Dear Mayor Bill de Blasio: Letter From an Urban Designer in Brooklyn

Whatever you do, please do not use the large corporate firms that do so much New Urbanist work in Florida because, honestly, they make New York City look like Florida.
This post was published on the now-closed HuffPost Contributor platform. Contributors control their own work and posted freely to our site. If you need to flag this entry as abusive, send us an email.

This letter is currently on exhibit with 49 other letters to mayors across 20 cities at Storefront for Art & Architecture downtown.

Dear Mayor De Blasio:

Thank you. Thank you for being you. Thank you for talking about a grassroots approach to New York City governance.

Your time is precious, so I will be brief.

Your focus on affordable housing is inspiring. You boldly include public housing in your affordable housing plan ("Safe, Affordable Homes for All New Yorkers"). The ninth point of this plan states your commendable goal to "Make Our Public Housing the Pride of Our City." The two quick paragraphs that follow mention, however, as specifics, 1) removing mold and 2) hiring tenants to make safety repairs.

These are important matters, but these improvements are not quite getting to the level of the "Pride of Our City."

For New York City to be proud of something, it better be impressive. It better have style and a story behind it. It will likely be something the rest of the country does not yet have or cannot have. New York City is proud of the Yankees and Jay-Z, skyscrapers and Fashion Week, Basquiat and the Lower East Side, downtown dance, the United Nations, the Harlem Renaissance, the art market, 24-hour transit, Puerto Rico, Museum Mile and surfing the Rockaways in the summer. (Puerto Rico is not actually in New York City, but it is very close.) Snaking the drain and cleaning out mold are a great start, but that will never be enough.

How does it happen, then? How can New York City Housing Authority housing really become the Pride of Our City?

I trust that you are already working on this, so I will be brief. My proposal is in two parts. The first part is so obvious that I will skip over it rather quickly. The second part demands some nuanced consideration, as it may be overly ambitious.

1) Build new public housing with the most forward-thinking, innovative design firms in the country. (Hint, these firms are local.)

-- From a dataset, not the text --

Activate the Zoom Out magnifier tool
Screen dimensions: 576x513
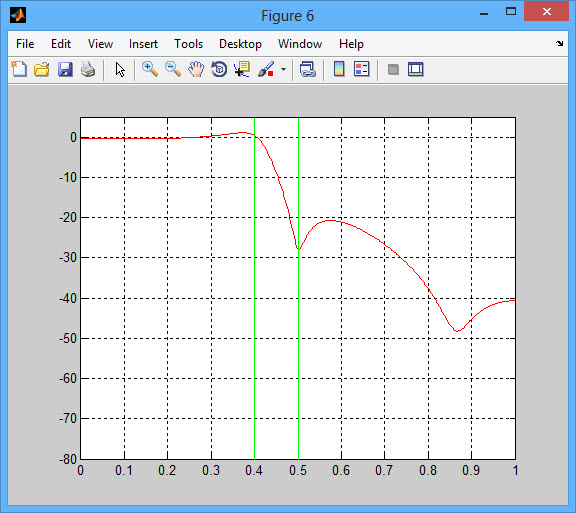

Launch international competitions or invited competitions, or expand the DDC Design and Construction Excellence program to include even more firms with an even wider range of experiences. Whatever you do, please do not use the large corporate firms that do so much New Urbanist work in Florida because, honestly, they make New York City look like Florida.

2) Retro-fit from the ground up.

This second part of my proposal would involve some changes to the structure of NYCHA property management.

Let us look with fresh eyes at one area in Brooklyn, not so different from other neighborhoods in its layout, but famous and heralded for its location, amenities, and gentrification: Fort Greene, Brooklyn. Please see the enclosed Figure 1 as a reference.

2014-05-02-Figure1FortGreene.jpg

Looking at this map, or a map of many other neighborhoods in Brooklyn, one does not need a degree in planning to notice that public housing was used in the 20th century as a buffer between industrial zoning and private residential neighborhoods. Of course, with the transition from heavy and light industrial to digital production, Etsy, and commercial design offices, what used to be a buffer now sits on prime real estate. While, in the long-term, one might consider this poetic justice for what planners certainly intended as the short end of the stick, that will be the rare response. More frequent will be calls, such as the former Mayors', to build revenue generation into the housing, integrate retail and commercial activity, plug in some market rate housing -- i.e. a slippery slope to privatization.

This is what makes your approach so bold. Rather than apologizing for public housing, asking it to pay for its accidentally prime location, you say -- What we have is not enough.

The enclosed map focuses on Fort Greene, Brooklyn, and surrounding neighborhoods, showing Farragut Houses and Walt Whitman Houses along with Brooklyn Navy Yards, Fort Greene, DUMBO and adjacent neighborhoods, up to Brooklyn Bridge Park and the East River. In a simple way, this map considers New York City parks and New York City Housing Authority open spaces together as one system of public space. What if NYCHA's public spaces were open to the public?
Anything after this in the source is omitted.